CHALLENGES:
- a) Reproduce the passage of the Killer Constable review starting at "Kuei Chih-Hung’s Killer" and ending at "instead of prisoners.".
- b) Resume the Killer Constable review from the point where it stops.

Reviewed Jun 9, 2026

You must endure the first ten minutes.

Trust me, it’s worth it.

Kuei Chih-Hung’s Killer Constable opens with stiff court politics played on what look like the familiar Shaw Brothers sets, but once Chen Kuan-Tai arrives at a bank robbery and drops through a thatched ceiling like some Qing Dynasty Batman, you understand you are in different hands.

Chen plays Leng Tian-Ying, who is chief constable to the Empress Dowager Cixi. He has earned his titular nickname by bringing home heads instead of prisoners.

The story is a men-on-a-mission picture. Leng Tian-Ying is dispatched to recover two million taels of gold stolen from the Royal Treasury. He assembles a small squad and they set out. The men who volunteer include the usual sacrificial types—the one who’s too old, the one about to be married. We know these men are doomed. Kuei knows we know. He doesn’t milk it. He just lets them saddle up and go to work.

What startles most is the light, or the lack of it. A raid on a watermill plays almost entirely in darkness. Inside, a bandit huddles with his wife and crying children. The lights go out. Moonlight through the doorway becomes the only illumination, and the violence that follows is rendered in silhouette and shadow. It is beautiful and horrible at the same time.

Later, assassins creep into a ruined building where Leng Tian-Ying sleeps. Moonlight pours through tall windows. Dust motes swirl in the air. A blade catches the light for one bright instant before the fighters vanish back into blackness. I found myself wondering where this cinematography had been hiding for the previous decade of Shaw productions.

SUPPLIED INFORMATION:

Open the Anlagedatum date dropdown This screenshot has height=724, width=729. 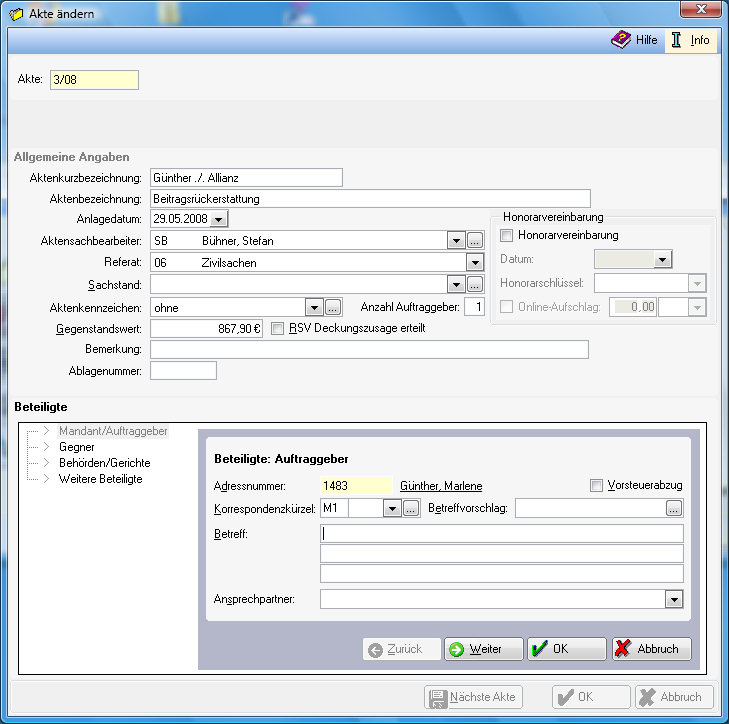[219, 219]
* * *
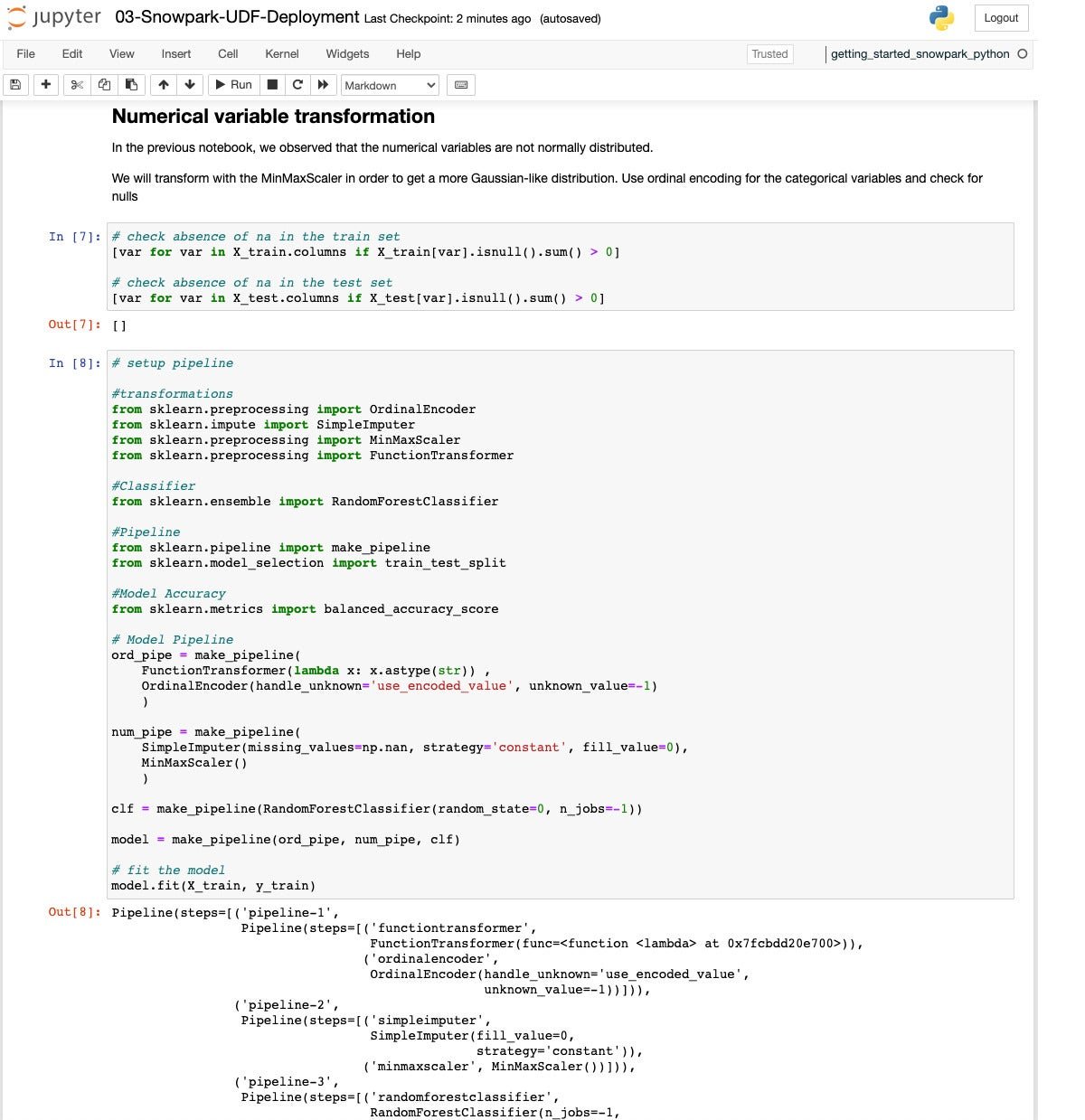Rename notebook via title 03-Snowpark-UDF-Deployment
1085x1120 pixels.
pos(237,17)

ANSWERS TO THE EXERCISES:
- a)
Kuei Chih-Hung’s Killer Constable opens with stiff court politics played on what look like the familiar Shaw Brothers sets, but once Chen Kuan-Tai arrives at a bank robbery and drops through a thatched ceiling like some Qing Dynasty Batman, you understand you are in different hands.

Chen plays Leng Tian-Ying, who is chief constable to the Empress Dowager Cixi. He has earned his titular nickname by bringing home heads instead of prisoners.

- b)
Kuei also uses landscape with real intelligence. A fight along a rocky coastal path is staged so the crashing waves are not mere backdrop but setup. Leng Tian-Ying later lures a skilled fighter into the ocean itself, neutralizing the man’s kicking technique. The surf is not polite about it, either. Waves knock both men sideways. You can see the actors bracing against the undertow. No studio tank could produce this.

The camera, too, has been let off its leash. In a penultimate duel, Leng Tian-Ying and his opponent circle each other while the camera orbits them in the opposite direction. It is a small touch that creates a disorienting, almost sickening sense of two men locked in a spiral with only one exit. Most Shaw productions bolt the camera to the floor and zoom. This one prowls.

The film falters once. A wounded Leng Tian-Ying encounters a blind woman, the daughter of the bandit chief. Yau Chui-Ling plays the role with total sincerity as violins weep on the soundtrack, which is precisely the problem. She belongs in a different, more earnest movie. Kuei is reaching for something like the blind hermit scene in Bride of Frankenstein, but James Whale had a wicked sense of humor threading through his sentiment. Kuei plays it straight, and the tonal whiplash is nearly comic. The film recovers, though, and the blind woman’s final appearance carries a weight that almost justifies the miscalculation. Almost.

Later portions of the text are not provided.